Mais en remerciant tous ceux qui m'ont préparé au ministère, tous ceux qui ont exercé une noble influence sur mon esprit et sur mon cœur, c'est à toi, ô mon Dieu ! que je rends grâces, à toi qui n'as cessé de m'entourer des affections les plus saintes, des exemples les plus virils, des enseignements les plus vrais, par les livres, par les voyages, par les hommes, et qui m'accordes aujourd'hui le bonheur suprême de rendre publiquement témoignage à ta miséricorde. « Que rendrai-je à l'Éternel ? tous ses bienfaits sont sur moi.

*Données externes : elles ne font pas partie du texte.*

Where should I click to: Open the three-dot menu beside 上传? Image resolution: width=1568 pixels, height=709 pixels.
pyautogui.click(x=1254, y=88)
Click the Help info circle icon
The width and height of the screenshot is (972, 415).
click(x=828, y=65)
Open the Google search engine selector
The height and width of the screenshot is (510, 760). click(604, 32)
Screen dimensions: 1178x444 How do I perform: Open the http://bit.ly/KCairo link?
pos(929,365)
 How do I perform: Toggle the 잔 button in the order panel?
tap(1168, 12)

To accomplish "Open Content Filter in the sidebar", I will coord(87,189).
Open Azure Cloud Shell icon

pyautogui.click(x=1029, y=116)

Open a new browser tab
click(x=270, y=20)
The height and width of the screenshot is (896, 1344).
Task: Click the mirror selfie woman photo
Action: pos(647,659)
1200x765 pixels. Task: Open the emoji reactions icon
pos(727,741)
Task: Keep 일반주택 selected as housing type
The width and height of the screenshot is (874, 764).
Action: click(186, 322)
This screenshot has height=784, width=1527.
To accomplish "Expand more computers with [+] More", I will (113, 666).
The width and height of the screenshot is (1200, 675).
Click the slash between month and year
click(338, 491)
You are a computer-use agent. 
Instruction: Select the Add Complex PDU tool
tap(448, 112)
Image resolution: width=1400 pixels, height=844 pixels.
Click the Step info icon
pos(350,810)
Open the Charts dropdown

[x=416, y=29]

J'élèverai la coupe des délivrances et j'invoquerai le nom de l'Éternel, j'accomplirai mes vœux envers l'Éternel en présence de tout son peuple. »
II
N'est-il pas naturel que ma gratitude envers Dieu et envers les hommes ait cherché à se manifester par le service de Dieu et des hommes, un seul et même service dans la pratique ? Ne me sentais-je pas en quelque sorte, endetté envers tous les autres de tout ce que je possédais, par cela même que j'avais appris à dire « notre Père qui es aux cieux » ? Et quel meilleur moyen de les servir que d'entrer dans le ministère ? Sans doute, tout métier, toute profession honnête, est une porte ouverte au dévouement, au service des hommes par les hommes, sous l'inspiration de l'Esprit de Dieu. Mais le ministère, seul entre toutes les vocations, permet d'atteindre pleinement le but poursuivi ; et il se trouve, chose admirable, que ce but est précisément le plus élevé de tous. Ceux qui se proposent d'apporter aux hommes la santé, sont-ils capables de la garantir à tous ? Il y a des cas désespérés pour le médecin. Et quand il parvient à rendre la santé au malade, peut-il se flatter de la lui conserver toujours ? Tôt ou tard, il faut mourir. Ceux qui se proposent d'apporter la science à leurs frères, ont-ils le pouvoir de la communiquer à tout homme, quel qu'il soit ? Et s'ils parvenaient à le faire, quel serait le degré suprême de cette connaissance universelle, sinon l'aveu unanime d'une ignorance consciente d'elle-même ? Mais ceux qui se proposent d'apporter aux hommes la paix de la conscience, la force pour vouloir et pour accomplir le bien, la sérénité dans la souffrance et les espoirs triomphants dans la mort, peuvent s'adresser à tous les hommes sans distinction, leur transmettre à tous le trésor des trésors sans restriction, leur en assurer la possession indéfinie sans illusion. — Or, comme j'avais reçu l'Évangile, c'est l'Évangile que j'ai résolu de donner aux hommes.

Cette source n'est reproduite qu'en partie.